Pixel coordinate grounding lines:
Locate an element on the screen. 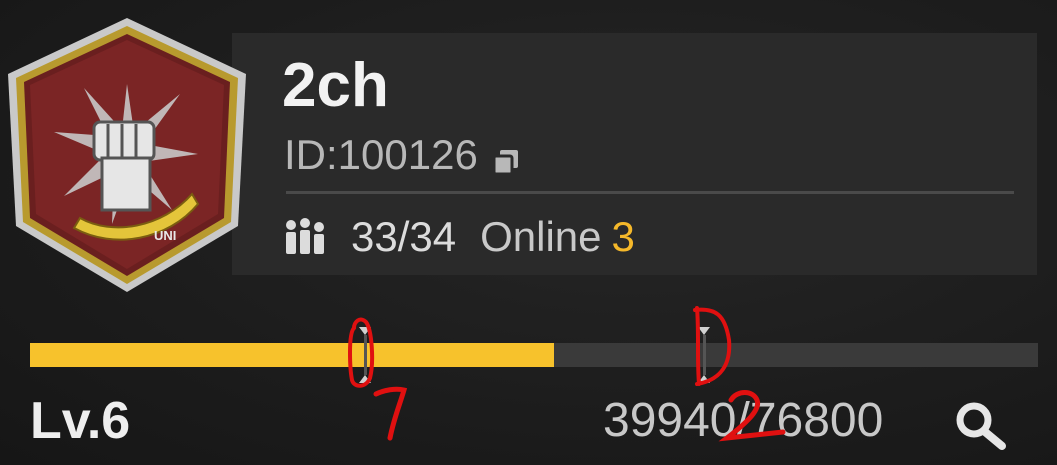  members-icon is located at coordinates (305, 236).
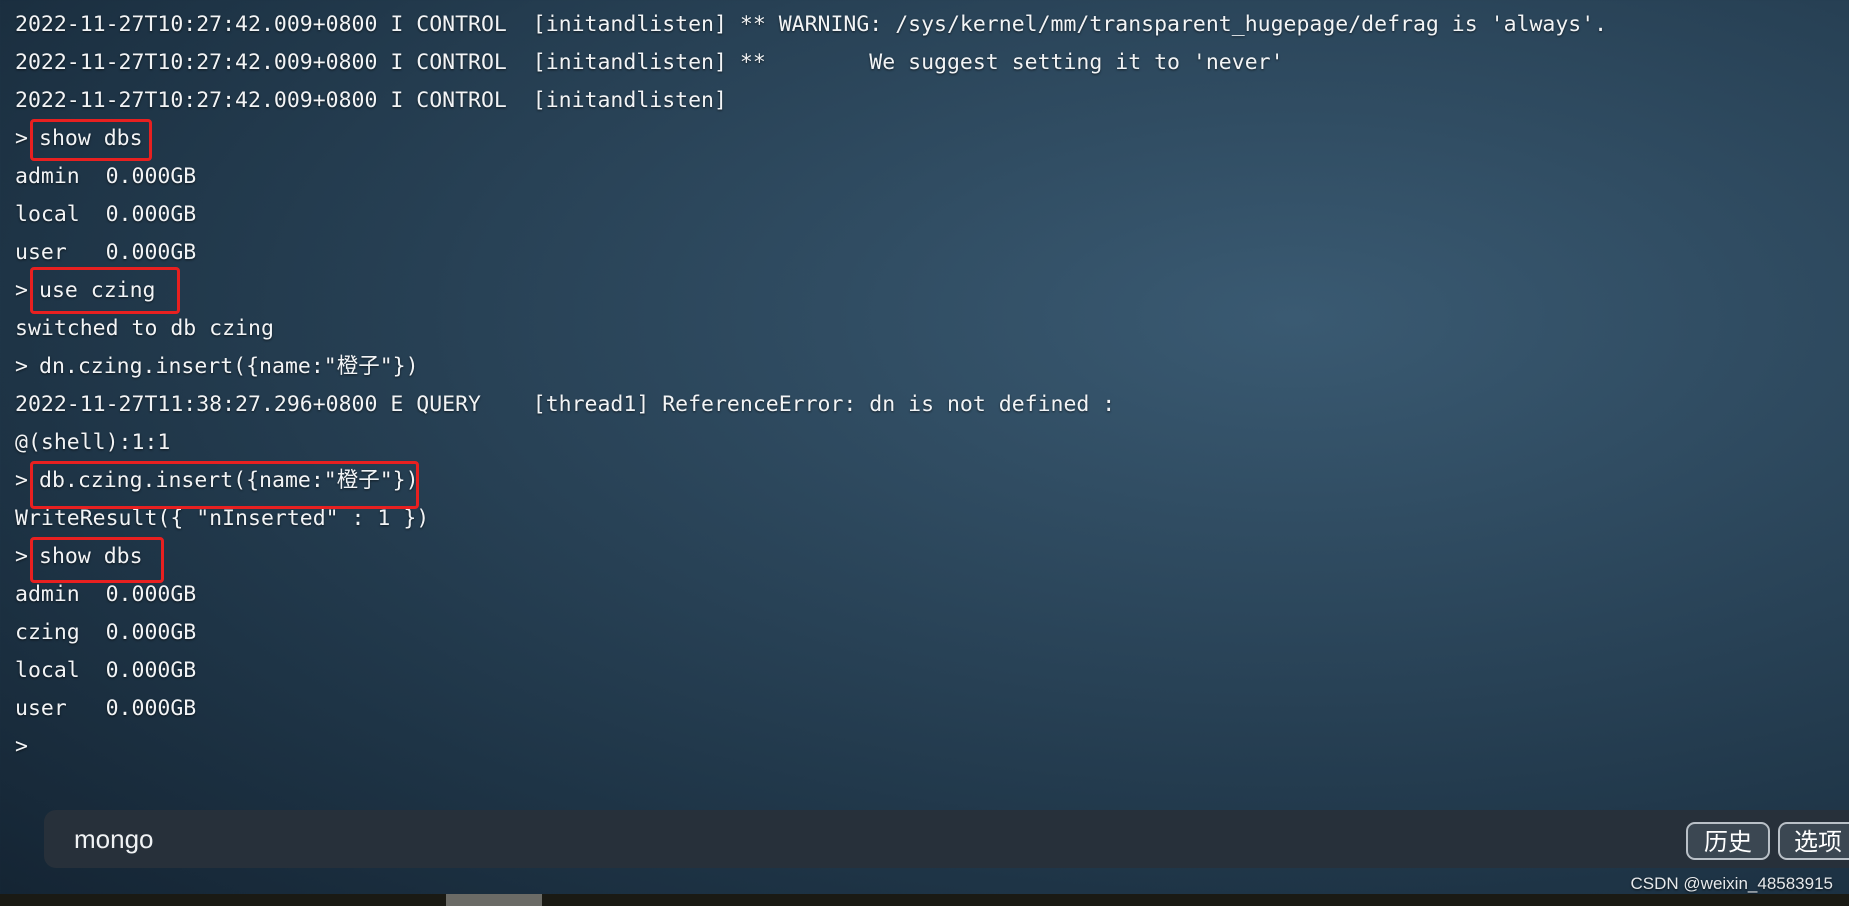 The width and height of the screenshot is (1849, 906). What do you see at coordinates (1728, 841) in the screenshot?
I see `history-button: 历史` at bounding box center [1728, 841].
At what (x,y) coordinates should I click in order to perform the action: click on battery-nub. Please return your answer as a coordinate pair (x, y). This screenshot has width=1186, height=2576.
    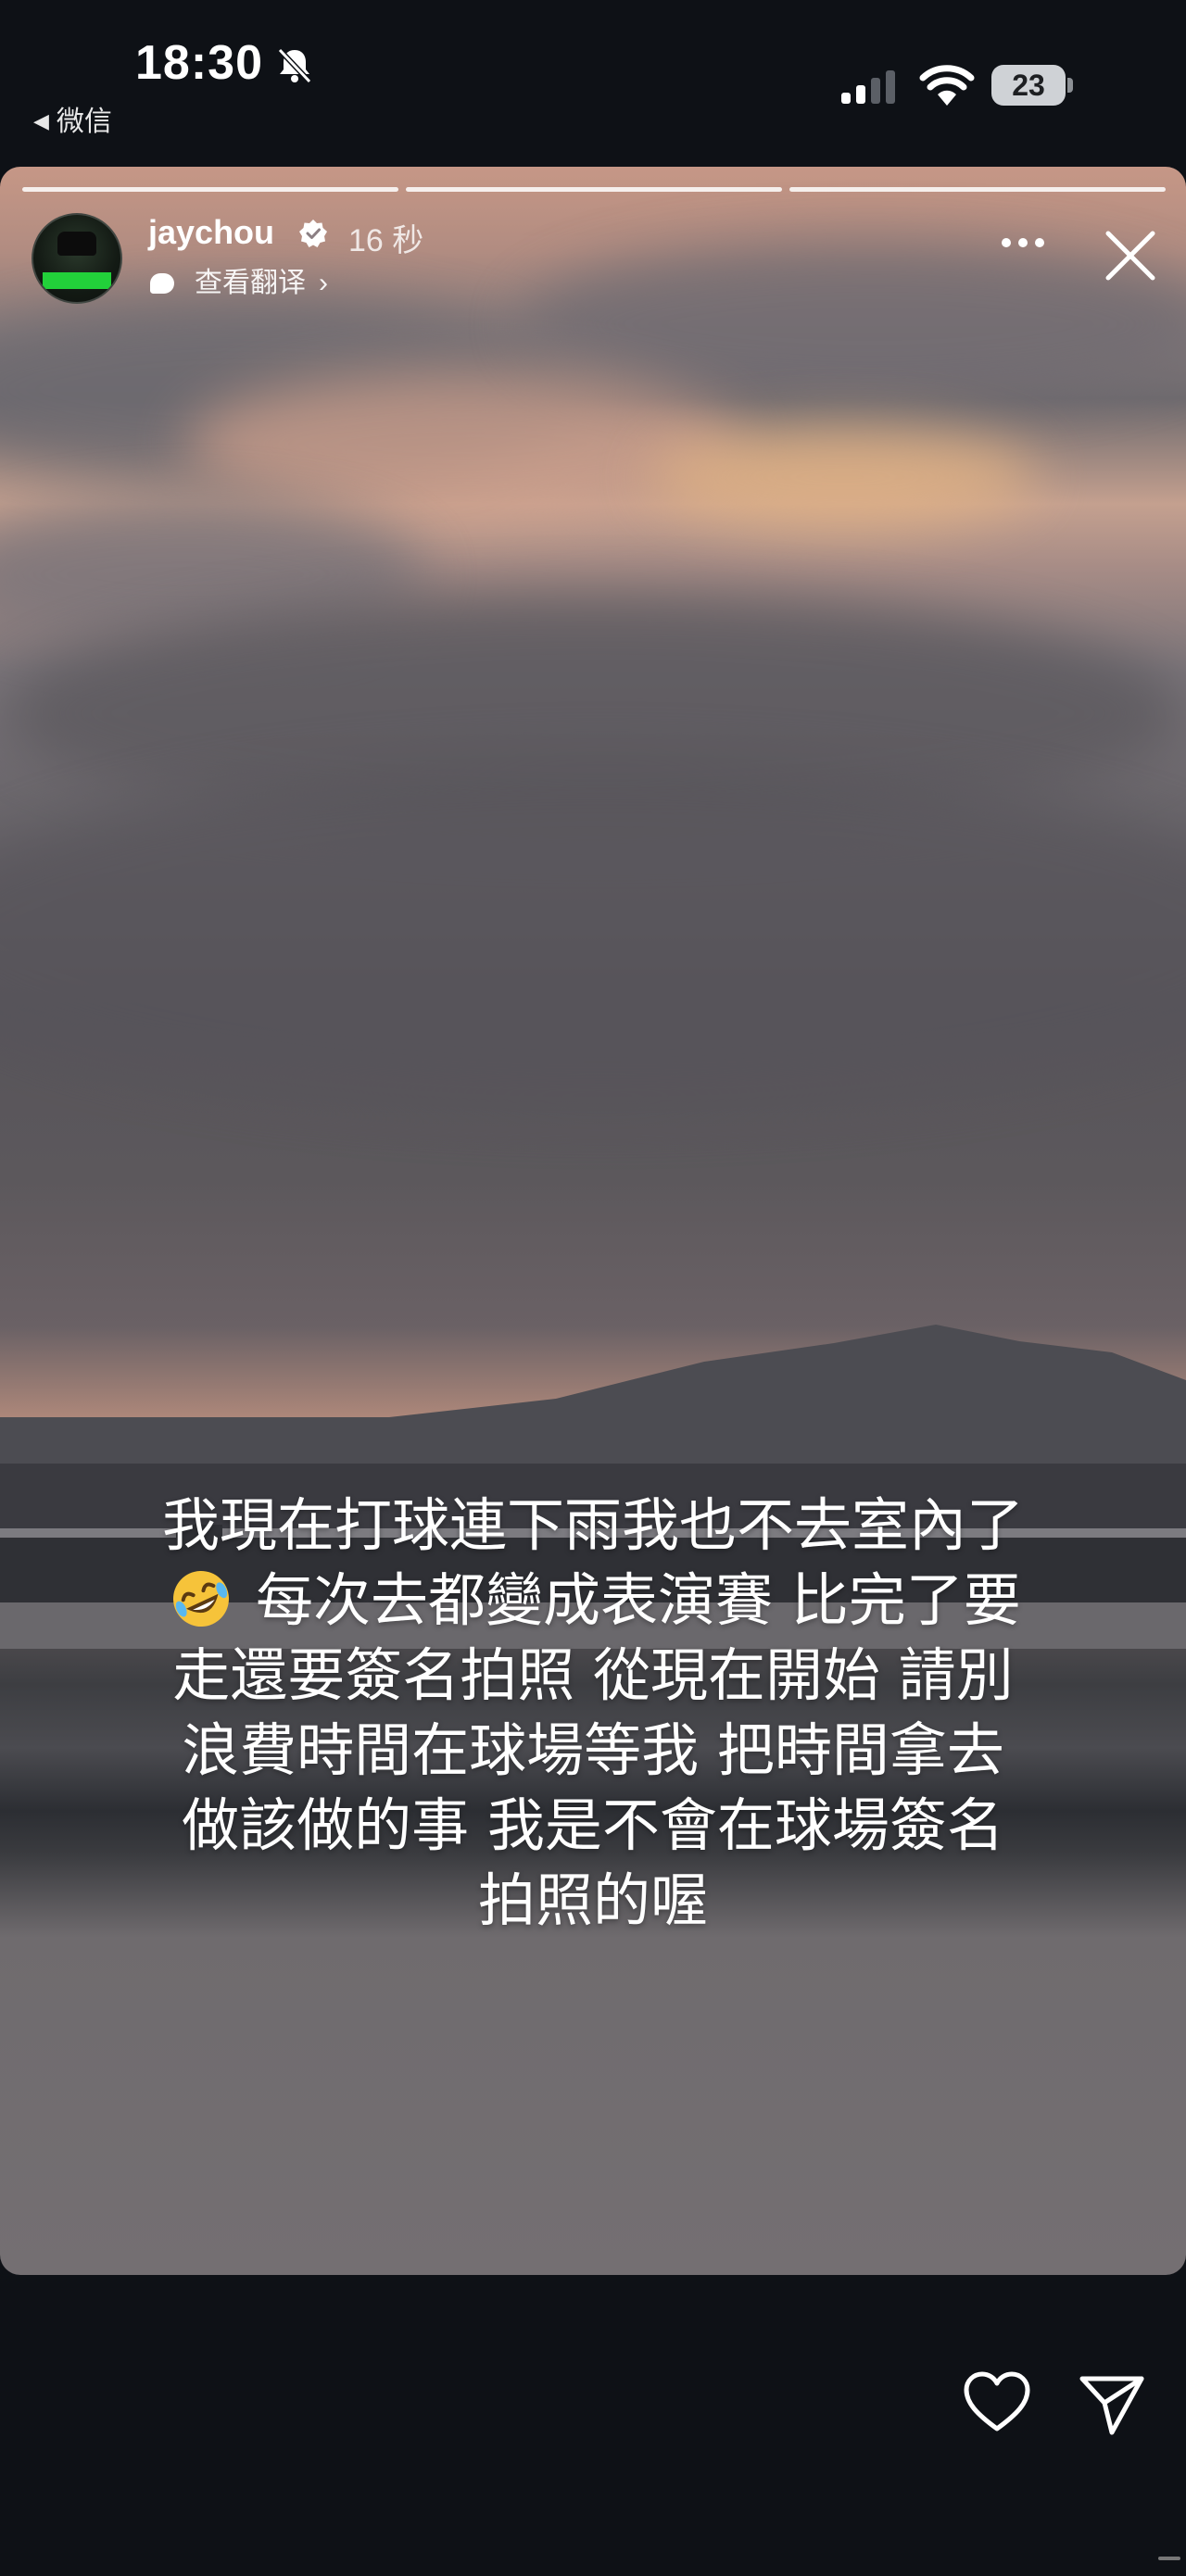
    Looking at the image, I should click on (1070, 85).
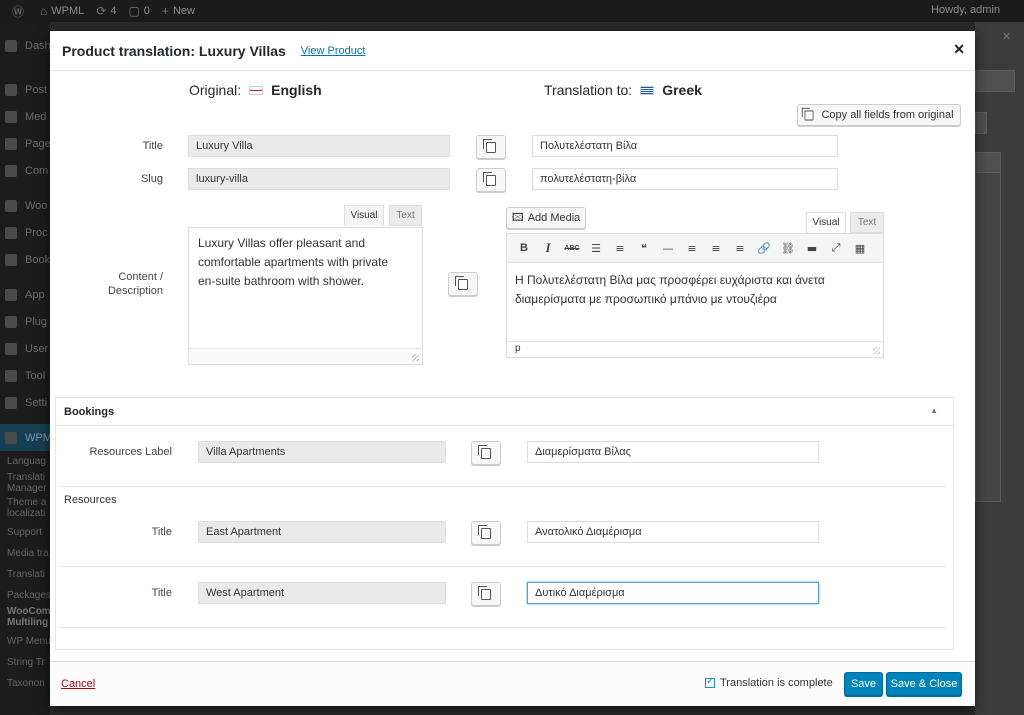  What do you see at coordinates (28, 622) in the screenshot?
I see `submenu-multilingual: Multiling` at bounding box center [28, 622].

(REQUIREMENT) Update the lines starting with the line that contains "At what (x,y)" and going on through the last line by replacing "coordinate pair" with "point", leaving everything else unchanged and the pictures out of your answer.

(ANSWER)
At what (x,y) coordinates should I click in order to perform the action: click on battery-nub. Please return your answer as a point (x, y). This screenshot has width=1186, height=2576.
    Looking at the image, I should click on (1070, 85).
  What do you see at coordinates (28, 622) in the screenshot?
I see `submenu-multilingual: Multiling` at bounding box center [28, 622].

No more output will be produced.